I'm a novice when it comes to working with Raspberry Pi's and Splunk. Trying to send information from an ultrasonic sensor to a laptop using Splunk. I have downloaded Splunk onto my laptop and have it up and running. I have then downloaded Splunk on the Raspberry Pi, but don't know how to install it. I have been using this page to set everything up. http://blogs.splunk.com/2013/10/21/how-to-splunk-data-from-a-raspberry-pi-three-easy-steps/
Can somebody help?
HI!
Anything works for me. I tried the three steps procedure, the guilmxm's steps, but nothing matched. I see a connection between my raspberry and my indexers (with tcpdump on port 9997), but nothing in splunk.

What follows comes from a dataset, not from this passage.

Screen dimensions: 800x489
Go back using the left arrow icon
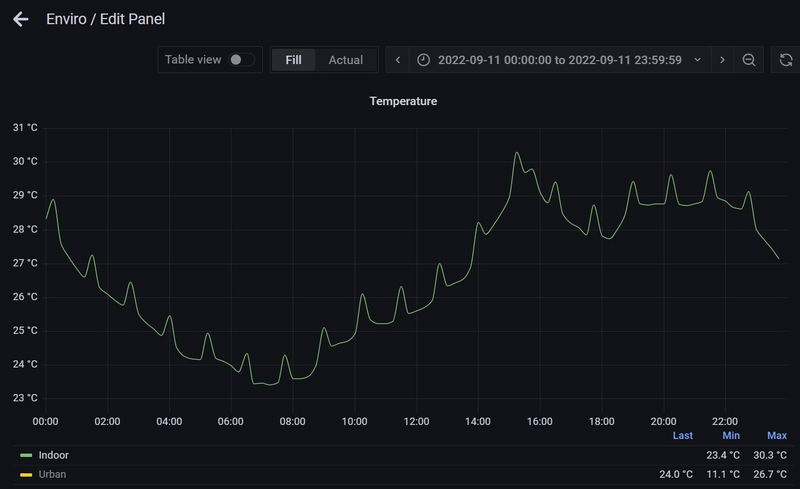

You seem to be looking for an example of use of Forwarders and Splunk, and your Pi to finally send the data you need from your Pi to Splunk
Here is one that should help you understanding how all this works, then to adapt this to your needs
http://apps.splunk.com/app/1611/
gunzip -v /tmp/forwarder-for-linux-arm-raspberry-pi_10.tgz
cd /opt/
sudo tar -xvf /tmp/forwarder-for-linux-arm-raspberry-pi_10.tar
cd splunkforwarder/
sudo bin/splunk enable boot-start
sudo bin/splunk start
https://apps.splunk.com/app/1753/
Depending the system you are running on, you can also activate local monitoring, but this is not the sujbect here
In your Splunk instance, activate network data receiving:
/opt/splunk/bin/splunk enable listen 9997
cd /opt/splunkforwarder/etc/apps/
tar -xvzf /tmp/TA-nmon*.tar.gz
Create an outputs.conf to configure sending data from your client to your server:
edit /opt/splunkforwarder/TA-nmon/local/outputs.conf
Example of simple configuration:
[tcpout]
defaultGroup = default-autolb-group
[tcpout:default-autolb-group]
server = mysplunk-server:9997
[tcpout-server://mysplunk-server:9997]
And finally restart the forwarder:
sudo /opt/splunkforwarder/bin/splunk restart
Upon a few minutes, you should begin to receive data from to your Pi to the nmon App in your Splunk instance.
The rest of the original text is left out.